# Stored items
.....

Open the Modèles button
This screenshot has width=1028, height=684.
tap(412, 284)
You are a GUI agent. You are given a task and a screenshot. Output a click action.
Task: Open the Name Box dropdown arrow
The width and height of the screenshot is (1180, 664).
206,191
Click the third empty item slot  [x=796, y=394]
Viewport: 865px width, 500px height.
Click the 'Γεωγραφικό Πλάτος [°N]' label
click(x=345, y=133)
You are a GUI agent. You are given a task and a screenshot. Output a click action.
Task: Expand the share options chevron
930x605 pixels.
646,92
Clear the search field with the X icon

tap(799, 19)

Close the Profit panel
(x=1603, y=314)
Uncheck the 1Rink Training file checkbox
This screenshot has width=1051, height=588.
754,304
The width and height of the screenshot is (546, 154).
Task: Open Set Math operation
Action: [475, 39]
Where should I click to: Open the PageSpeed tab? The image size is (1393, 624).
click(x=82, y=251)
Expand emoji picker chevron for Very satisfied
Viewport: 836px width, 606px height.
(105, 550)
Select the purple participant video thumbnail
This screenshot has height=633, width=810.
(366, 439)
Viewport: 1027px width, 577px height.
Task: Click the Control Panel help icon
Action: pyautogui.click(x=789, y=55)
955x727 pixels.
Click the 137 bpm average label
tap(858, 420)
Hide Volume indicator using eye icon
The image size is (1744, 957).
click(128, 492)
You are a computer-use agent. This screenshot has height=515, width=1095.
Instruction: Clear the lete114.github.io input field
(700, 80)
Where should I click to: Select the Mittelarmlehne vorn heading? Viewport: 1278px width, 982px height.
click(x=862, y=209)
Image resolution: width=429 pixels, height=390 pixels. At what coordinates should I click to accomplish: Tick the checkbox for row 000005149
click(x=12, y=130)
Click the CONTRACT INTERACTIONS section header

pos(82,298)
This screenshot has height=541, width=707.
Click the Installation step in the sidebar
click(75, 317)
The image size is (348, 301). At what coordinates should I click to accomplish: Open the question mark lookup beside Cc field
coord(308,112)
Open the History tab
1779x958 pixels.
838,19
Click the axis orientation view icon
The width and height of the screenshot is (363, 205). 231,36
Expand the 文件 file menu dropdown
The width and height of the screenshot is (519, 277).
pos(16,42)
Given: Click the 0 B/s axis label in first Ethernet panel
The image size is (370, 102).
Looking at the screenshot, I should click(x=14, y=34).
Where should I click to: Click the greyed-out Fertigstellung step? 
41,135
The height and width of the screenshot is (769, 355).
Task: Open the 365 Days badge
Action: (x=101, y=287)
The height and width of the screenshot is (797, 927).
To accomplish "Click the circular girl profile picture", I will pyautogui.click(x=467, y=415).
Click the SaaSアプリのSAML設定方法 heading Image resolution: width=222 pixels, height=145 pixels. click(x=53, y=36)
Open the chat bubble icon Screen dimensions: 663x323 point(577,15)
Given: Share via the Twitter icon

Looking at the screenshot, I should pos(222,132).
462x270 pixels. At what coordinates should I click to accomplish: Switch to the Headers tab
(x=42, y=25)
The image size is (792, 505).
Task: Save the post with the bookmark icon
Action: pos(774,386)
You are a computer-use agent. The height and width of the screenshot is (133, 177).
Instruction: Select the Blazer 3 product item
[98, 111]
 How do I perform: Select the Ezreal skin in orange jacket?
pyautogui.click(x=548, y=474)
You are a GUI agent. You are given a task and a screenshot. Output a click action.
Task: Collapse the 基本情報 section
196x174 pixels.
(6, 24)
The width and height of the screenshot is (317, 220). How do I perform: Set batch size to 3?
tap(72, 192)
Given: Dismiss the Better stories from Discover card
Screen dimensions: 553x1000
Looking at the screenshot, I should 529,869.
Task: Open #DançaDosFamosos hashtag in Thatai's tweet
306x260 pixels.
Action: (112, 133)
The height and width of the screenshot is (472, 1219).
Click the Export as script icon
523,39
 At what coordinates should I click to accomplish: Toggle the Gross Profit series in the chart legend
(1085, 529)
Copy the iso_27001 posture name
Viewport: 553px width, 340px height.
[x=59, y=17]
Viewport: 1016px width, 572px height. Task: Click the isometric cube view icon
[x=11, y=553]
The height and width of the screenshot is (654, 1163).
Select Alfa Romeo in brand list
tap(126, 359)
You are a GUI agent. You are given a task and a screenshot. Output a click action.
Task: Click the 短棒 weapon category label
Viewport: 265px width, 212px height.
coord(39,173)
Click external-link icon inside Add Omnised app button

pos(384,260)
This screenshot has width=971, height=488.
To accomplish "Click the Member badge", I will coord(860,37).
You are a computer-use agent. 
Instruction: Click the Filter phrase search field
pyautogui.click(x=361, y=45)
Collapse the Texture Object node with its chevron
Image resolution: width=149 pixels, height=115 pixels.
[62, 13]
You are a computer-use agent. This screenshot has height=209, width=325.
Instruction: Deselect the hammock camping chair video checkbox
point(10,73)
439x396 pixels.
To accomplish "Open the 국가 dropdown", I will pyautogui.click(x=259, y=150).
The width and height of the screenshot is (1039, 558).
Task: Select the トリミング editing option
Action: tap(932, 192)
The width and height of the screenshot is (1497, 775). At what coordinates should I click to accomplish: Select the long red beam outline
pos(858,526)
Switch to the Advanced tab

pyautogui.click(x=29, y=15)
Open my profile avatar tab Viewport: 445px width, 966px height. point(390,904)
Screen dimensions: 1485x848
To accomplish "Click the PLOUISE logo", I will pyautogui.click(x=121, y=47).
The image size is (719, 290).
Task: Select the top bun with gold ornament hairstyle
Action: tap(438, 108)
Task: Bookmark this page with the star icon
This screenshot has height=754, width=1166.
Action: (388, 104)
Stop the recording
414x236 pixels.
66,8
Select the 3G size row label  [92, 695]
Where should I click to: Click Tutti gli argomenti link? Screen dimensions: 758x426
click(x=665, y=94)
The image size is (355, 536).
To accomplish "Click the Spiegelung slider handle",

.....

# Task objective
Your answer consists solely of the lines from the top of the records above through the line that contains "Task: Open the Name Box dropdown arrow", each echoed exactly.

# Answer to this task
Open the Modèles button
This screenshot has width=1028, height=684.
tap(412, 284)
You are a GUI agent. You are given a task and a screenshot. Output a click action.
Task: Open the Name Box dropdown arrow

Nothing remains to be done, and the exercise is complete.